* _Short task_: Update the records below by changing each "screenshot" to "screen capture" and keeping everything else the same. Omit the pictures from your answer.

==== Record excerpts ====

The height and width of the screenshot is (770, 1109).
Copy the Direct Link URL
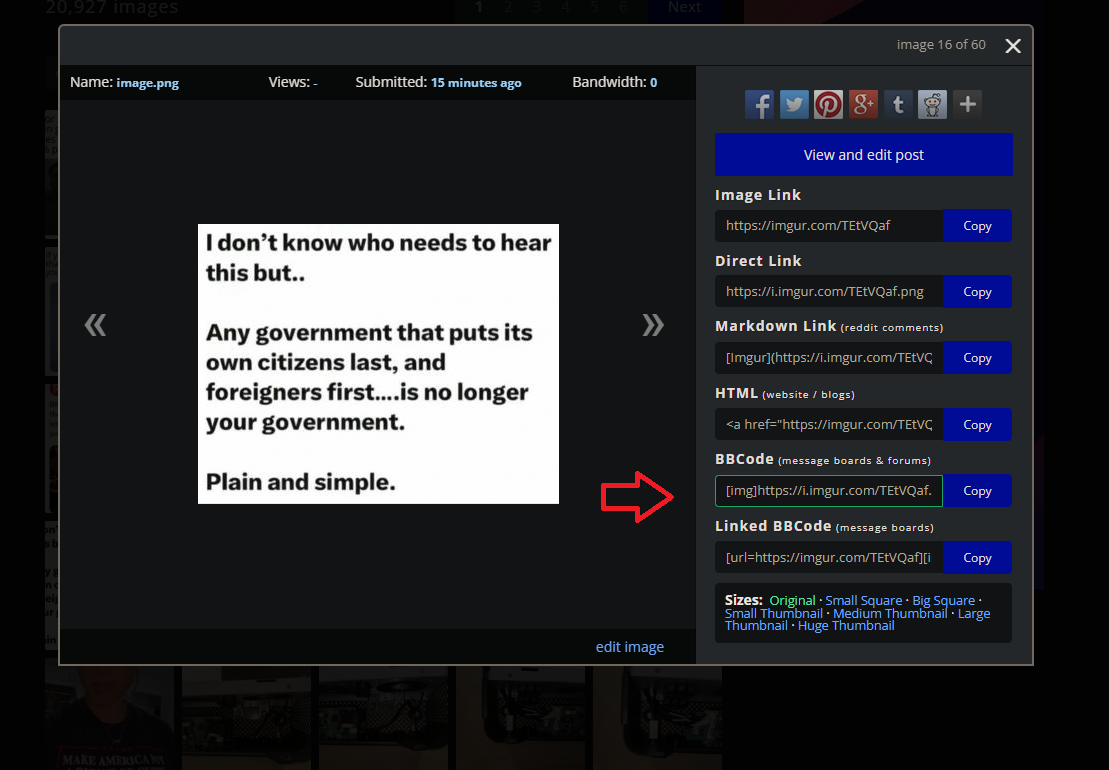point(977,292)
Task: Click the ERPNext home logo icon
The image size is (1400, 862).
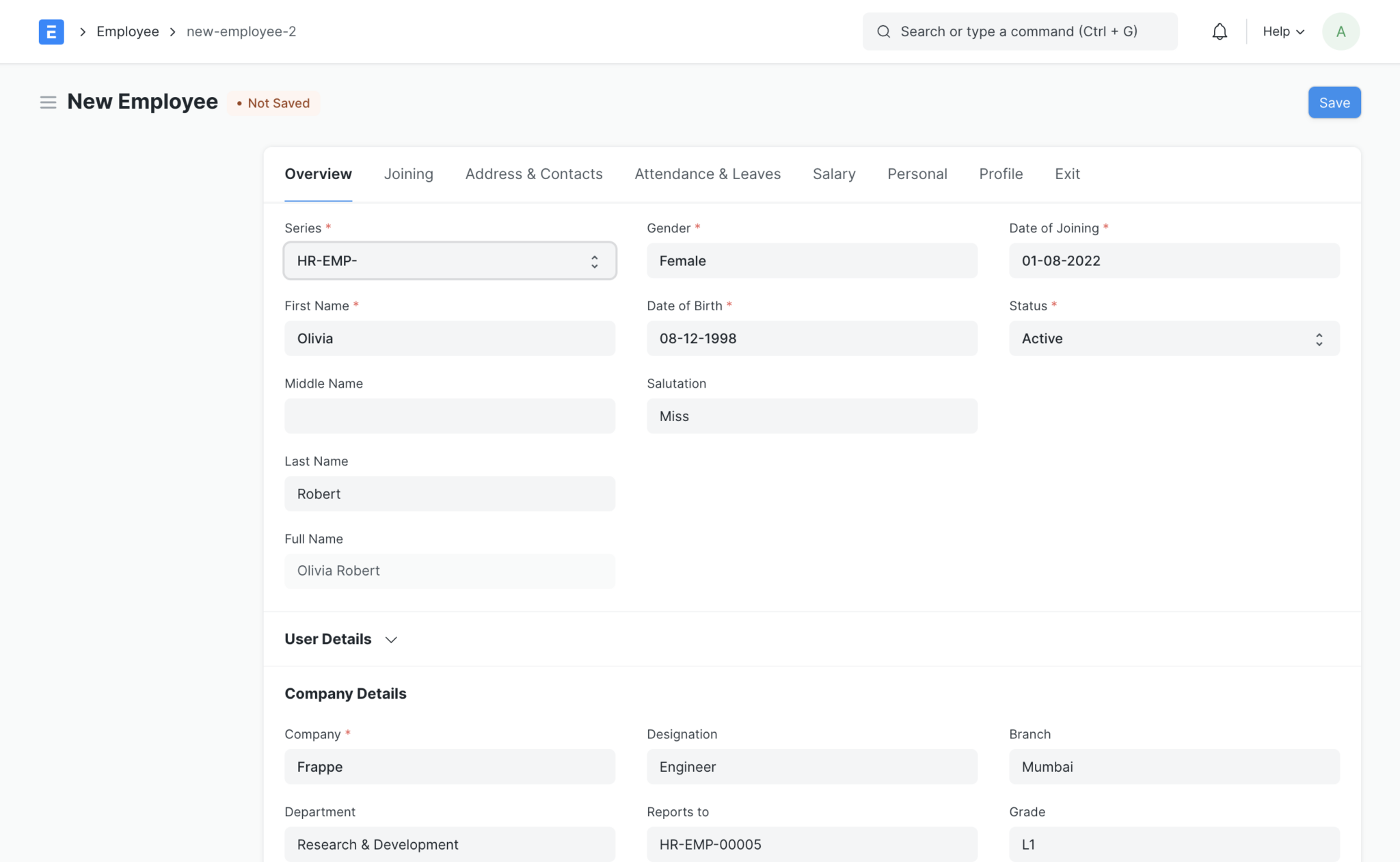Action: tap(51, 31)
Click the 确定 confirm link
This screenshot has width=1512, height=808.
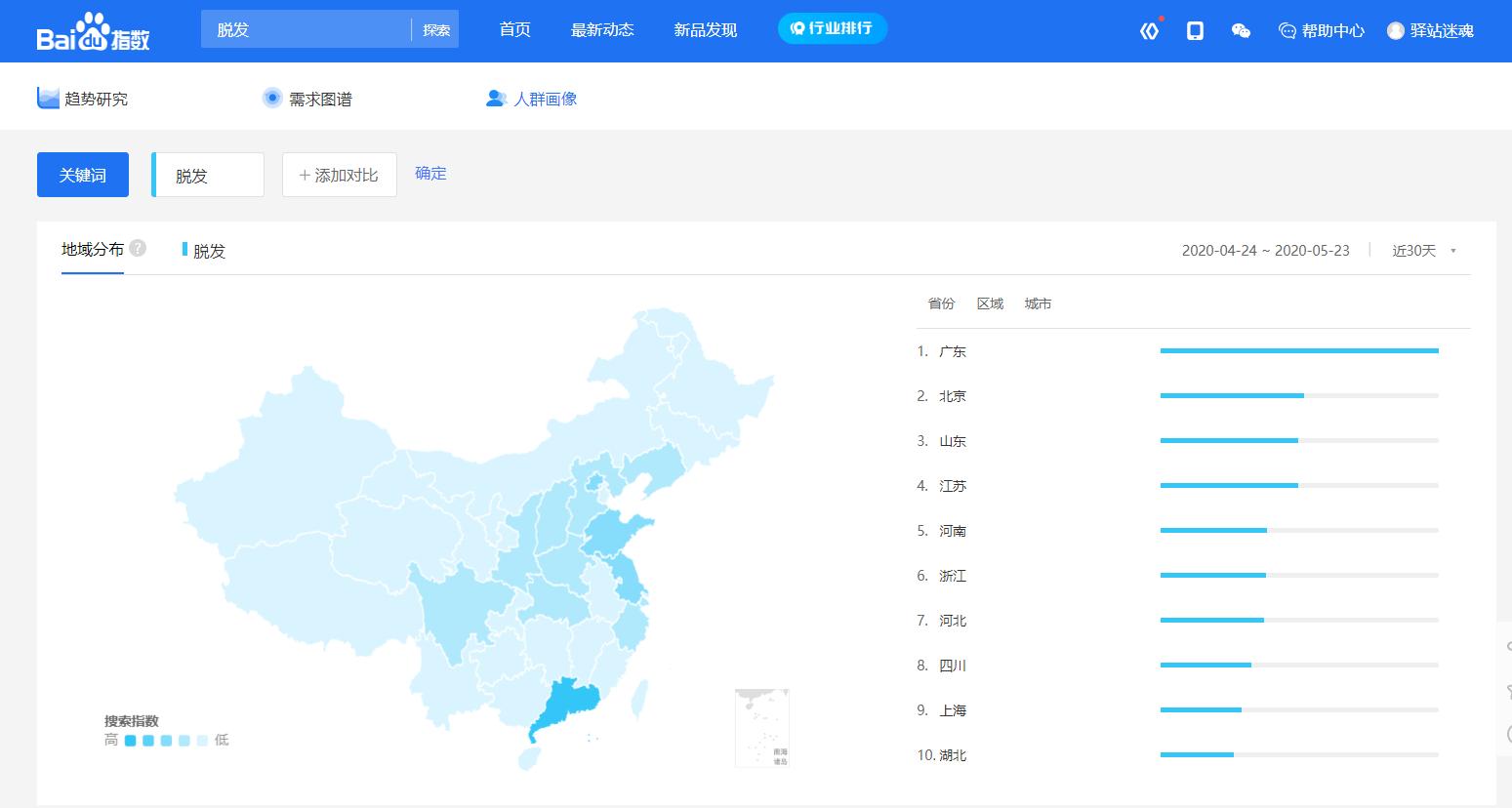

====

* _Complete output_:
The height and width of the screen capture is (770, 1109).
Copy the Direct Link URL
point(977,292)
Task: Click the ERPNext home logo icon
The image size is (1400, 862).
Action: tap(51, 31)
Click the 确定 confirm link
This screen capture has width=1512, height=808.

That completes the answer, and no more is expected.